+++ Source material

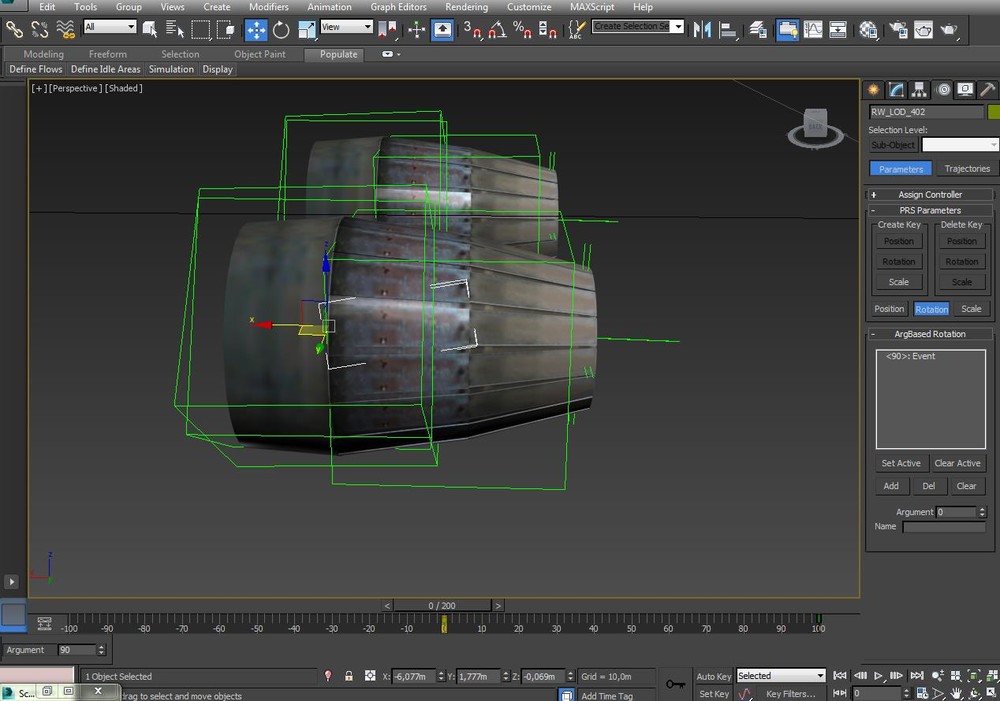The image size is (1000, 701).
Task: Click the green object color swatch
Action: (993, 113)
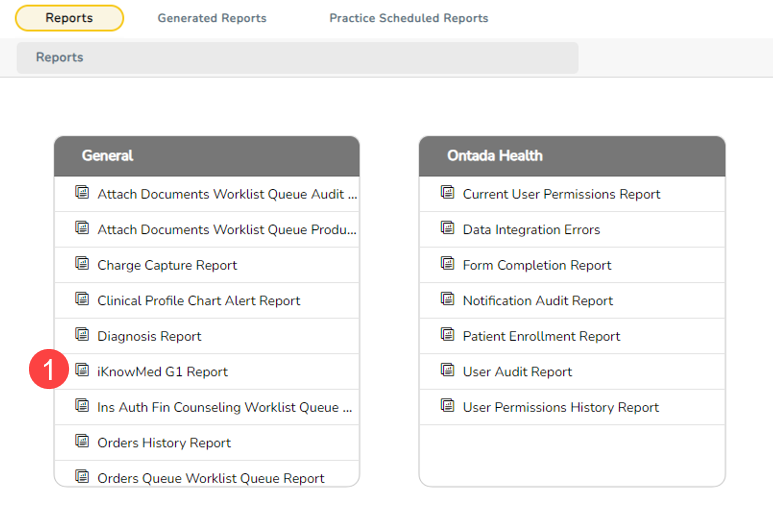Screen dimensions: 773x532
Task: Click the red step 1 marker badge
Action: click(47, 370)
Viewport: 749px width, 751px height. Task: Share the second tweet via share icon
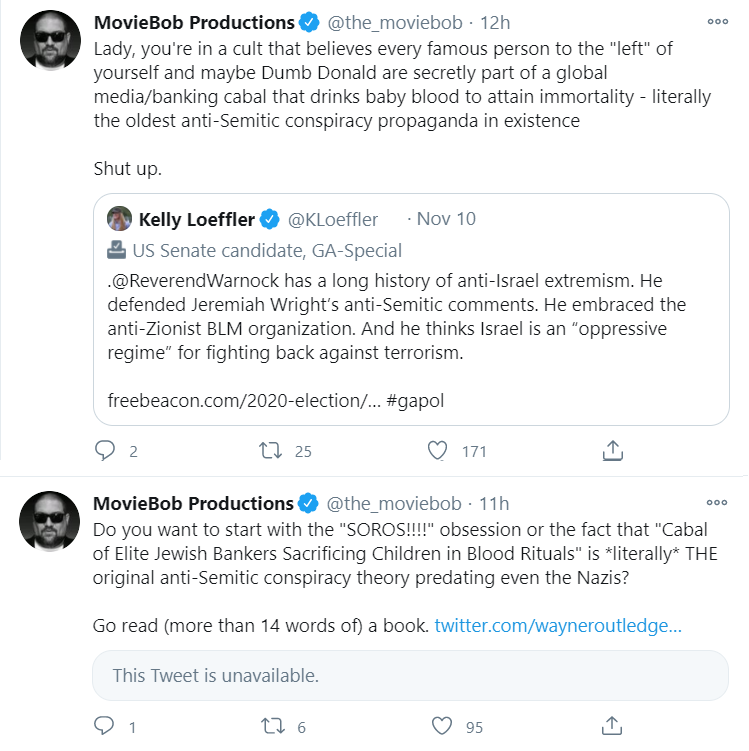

++++++
+++ Source material

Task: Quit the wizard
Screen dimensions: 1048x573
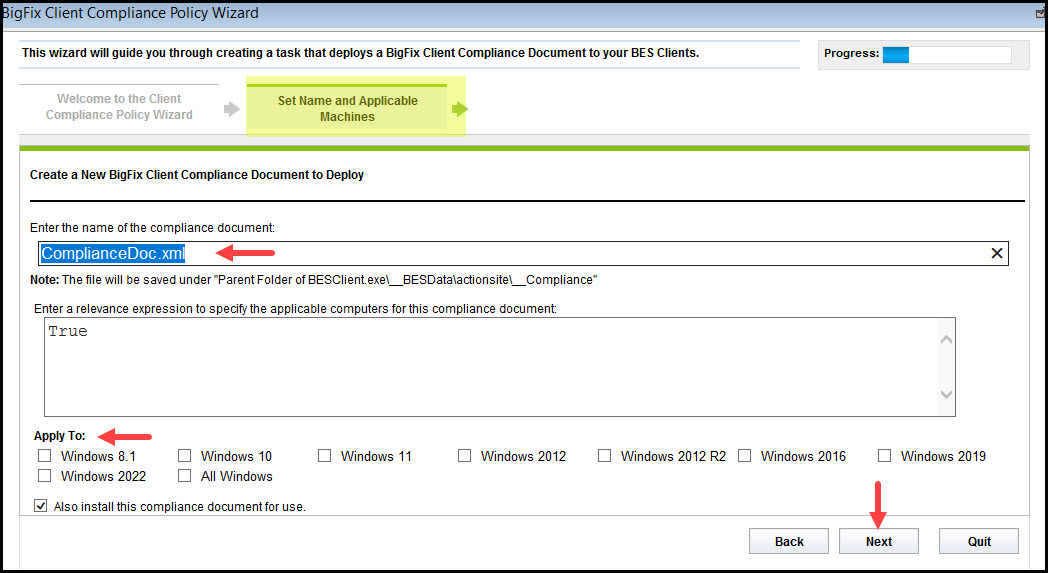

++++++

> **What is needed**:
Of the lines above, retype only those from the line containing "Task: Quit the wizard" through the line containing "Screen dimensions: 1048x573", including both, exactly.

> **Solution below**:
Task: Quit the wizard
Screen dimensions: 1048x573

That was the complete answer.